History is littered with the remains of companies with business models similar to XM Satellite Radio (NASDAQ:XMSR) -- firms with high capital costs who thought their first-mover advantage, combined with the tremendous up-front charges needed to get into the business, would provide them an insurmountable moat against competition.

Consider the saga of former telecommunications giant AT&T (NYSE:T). The former behemoth had not only a government-enforced monopoly, but a 'natural' monopoly as well, thanks to its extensive nationwide network. Yet once competition entered the fight, in spite of its tremendous entrenched advantages, the once great firm withered to a shell of its former self.

Even if a company isn't destroyed by its expensive infrastructure costs when a more nimble competitor comes along, an enterprise can be distracted by its pet projects, taking its eyes off more immediate threats.
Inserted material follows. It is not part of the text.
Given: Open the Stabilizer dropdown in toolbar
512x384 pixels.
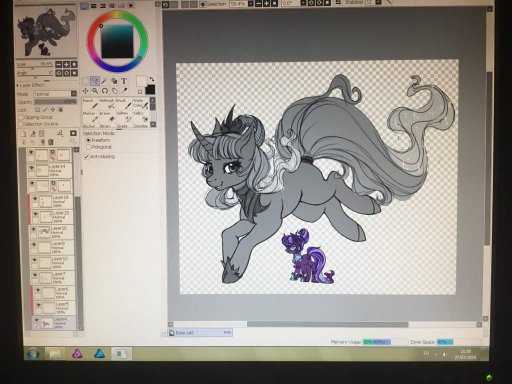Looking at the screenshot, I should [x=378, y=3].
Remember Motorola (NYSE:MOT) and its expensive satellite telephone network Iridium? A complete loss, as a result of the fact that it is simply so much cheaper to erect cell phone towers than to launch and maintain a series of expensive satellites. With the possible exception of folks traveling in the most remote reaches of the world, there were simply cheaper and more convenient alternatives available elsewhere. As such, the market never materialized, leaving Motorola with expensive infrastructure and no customers to pay for it.

High infrastructure costs are only a legitimate barrier to entry if there is no way to get around them. In XM's case the barrier has more holes in it than Swiss cheese. Terrestrial giants like Clear Channel (NYSE:CCU) offer real-time radio for free, yet somehow manage to turn the type of profit that continually eludes XM. In the satellite business, XM seems to be locked in a perpetual game of one-upsmanship with smaller rival Sirius (NASDAQ:SIRI). The result: Neither company can make any money in spite of their skyrocketing subscriber numbers. And now, with Apple (NASDAQ:AAPL) and its iPod offering hours upon hours of uninterrupted music and podcasts for virtually nothing, even the "commercial free" benefit of paying for an XM subscription is under attack.

Show me the money
It'd be one thing if XM could figure out how to profit from its business, but the simple truth is that it hasn't. Take a look at a few key financials to see not only a sea of red ink, but also an extremely frightening share dilution trend for anyone who believes that shareholders are the owners of a business:

Year Revenue Net Earnings Shares Outstanding
2000 $0 ($201,388,000) 48,508,042
2001 $533,000 ($307,532,000) 59,920,196
2002 $20,181,000 ($515,871,000) 86,735,257
2003 $91,781,000 ($604,880,000) 125,176,320
2004 $244,443,000 ($651,170,000) 197,317,607
2005(*) $318,831,000 ($404,838,000) 215,484,949
(*) First three quarters

In spite of climbing revenues, the company is still losing more money than it's taking in from customers. Even the high-fixed-cost nature of the service doesn't seem to be helping -- revenues are higher now than total costs were in 2000 and 2001, yet the company is still hemorrhaging cash and destroying shareholders' wealth. To make the picture even worse for shareholders, buried in the company's most recent 10-K is this little gem:

"We have issued an outstanding securities exercisable for or convertible into a significant number of our shares of Class A common stock, including securities issued to General Motors.... On a pro forma basis as of December 31, 2004, if we included the shares issuable upon conversion or exercise of outstanding securities, we would have had 329.1 million shares of Class A common stock outstanding on that date."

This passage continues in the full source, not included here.